Four teams left, eight wins to go, but before we go in that direction let's take a look back at the Conference Semifinals.
Here are eight highlights that help define why the Devils, Rangers, Kings and Coyotes have made it to the NHL's final four:
Classic Garden Moments
Madison Square Garden has seen its share of amazing sports moments. The end of Game 5 of the Rangers-Capitals series is now among them.
The Rangers won it 3-2 in overtime, but the astonishing part was how.
With 21.3 seconds left in regulation and the Capitals leading 2-1, Joel Ward got his stick up on Carl Hagelin and drew blood. To the box he went for a four-minute double-minor. To the power play the Rangers went with nary a second to waste.
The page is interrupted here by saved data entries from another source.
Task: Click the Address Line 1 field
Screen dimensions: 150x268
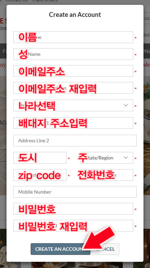Action: (x=73, y=123)
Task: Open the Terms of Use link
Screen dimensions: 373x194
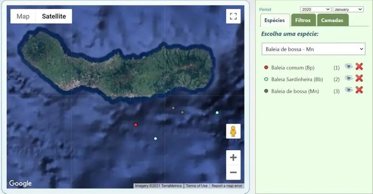Action: (197, 186)
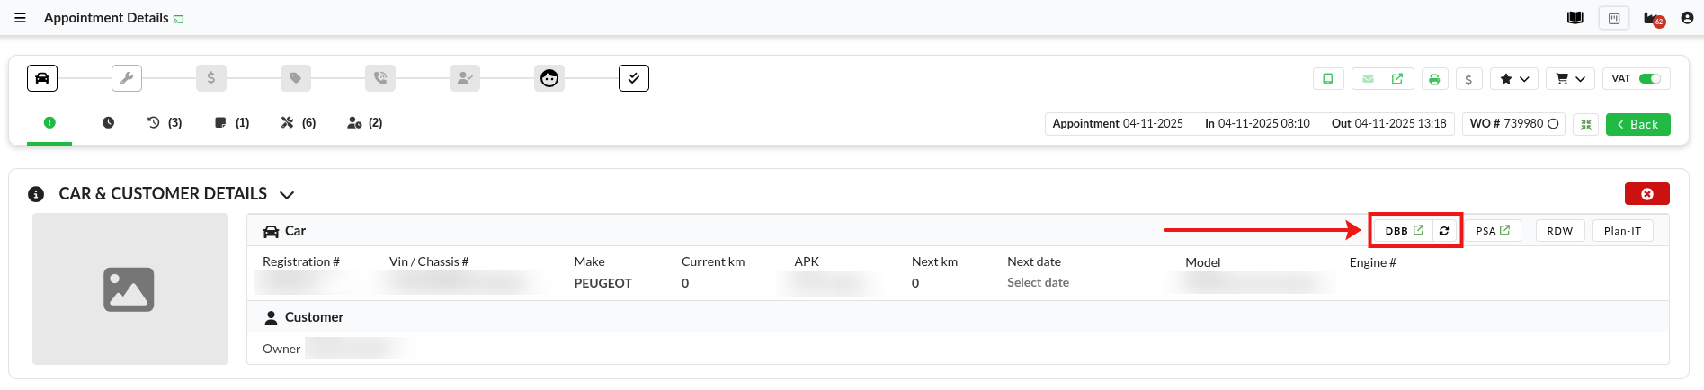
Task: Click the circle next to WO # 739980
Action: point(1553,124)
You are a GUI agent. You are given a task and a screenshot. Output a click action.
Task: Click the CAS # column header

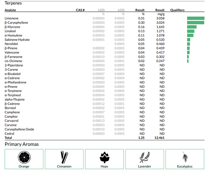point(80,10)
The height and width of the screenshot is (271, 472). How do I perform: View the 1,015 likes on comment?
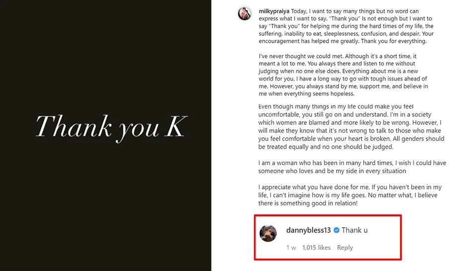coord(316,248)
The Rangers were 0-for-3 with zero shots on goal on the power play in Game 5 before Ward slashed Hagelin. They wound up 2-for-5 with four shots on goal in a winning effort.
How did they do it? It started in the faceoff circle.
Brad Richards won the initial draw after Ward's penalty. The Rangers got the puck to the net. Ryan Callahan had two attempts that Braden Holtby stopped with his pad. As Holtby tried to cover the puck near the left post, Richards quickly swiped it past both the goalie and defenseman John Carlson, who was also in the blue paint.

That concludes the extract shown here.